The last couple of days have been hard. I would say its almost as hard as losing my Mum was. The pain is as raw, the complete and utter loss. That hole in my heart was ripped open again, the one I have spent years slowly healing after the loss of my mum. I have felt so much guilt over the feelings I had early on. Maybe if I had wanted our baby from the very beginning, maybe if I had given up my morning coffee, maybe if I had been stronger, then I could have somehow "saved" our baby. Protected it, as a mother should. I felt like I couldn't even do a mothers basic job. Keep my baby safe and warm and secure, provide my babies most basic of needs, but I couldn't even do that. I failed my baby.

Logically I know none of that is true. I knew, really, from that very first scan, that something wasn't quite right. I didn't "kill" my baby, I didn't "fail" my baby. I gave my baby a home for a few short weeks, then God called my baby home. Why? I don't know. I hate not knowing. But I also know it was God's choice, and I can't question that. I can ask why, but I know, for now at least, the answer to that question will go unanswered. 

I can say, that this loss has shown us, today in particular, just how blessed we are. We are surrounded by amazing family, amazing friends and an amazing church family. The love and support and prayers we received at church today went a LONG way in helping us heal.
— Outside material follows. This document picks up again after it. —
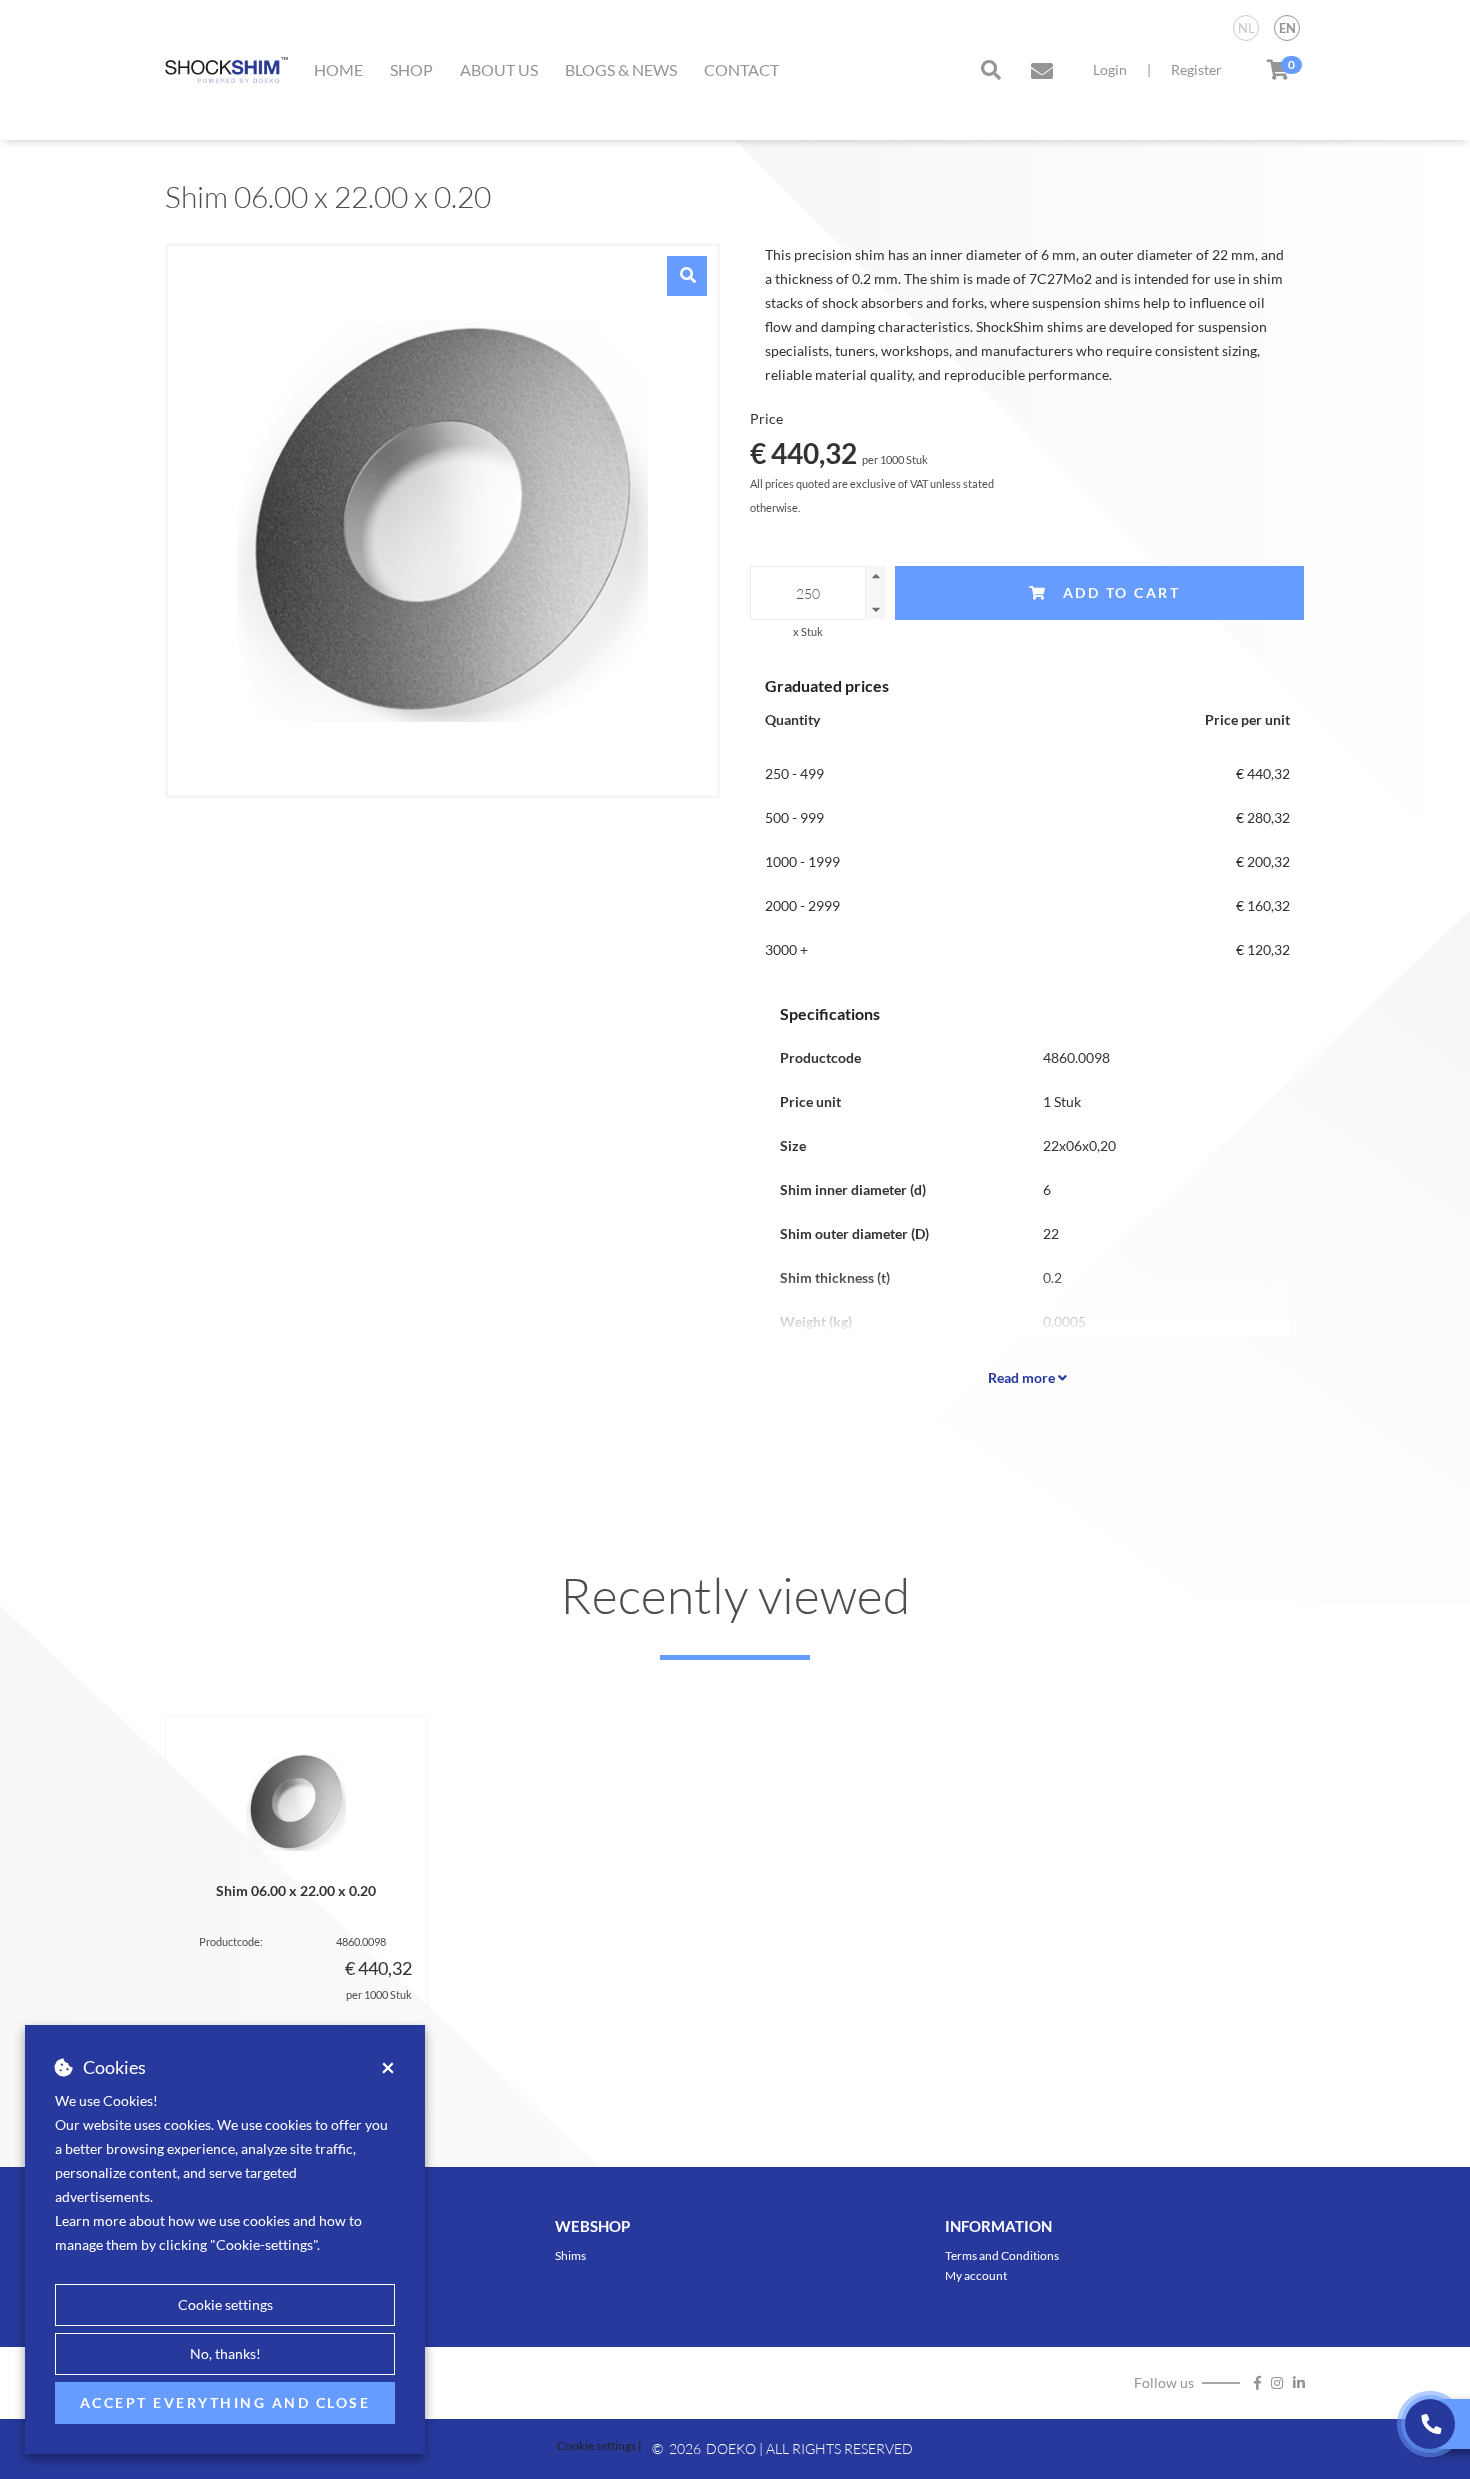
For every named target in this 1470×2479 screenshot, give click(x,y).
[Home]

Knowing our family and friends are all there, sending their love and prayers, helps us heal.

And so, for now, we just try and go forward the only way we can. Take one day at a time. One shift at work, each single day, as it comes. I know, it will take time, but eventually we will heal. We will NEVER forgot our little angel, or forgot the dreams we had for our angels future. Forever we will remember our angel.

Our Little Angel, grew wings at 8 weeks 1 day old. Be peaceful little one, in God's loving care and my Mums loving arms, until we can hold you ourselves, remember we will always love you.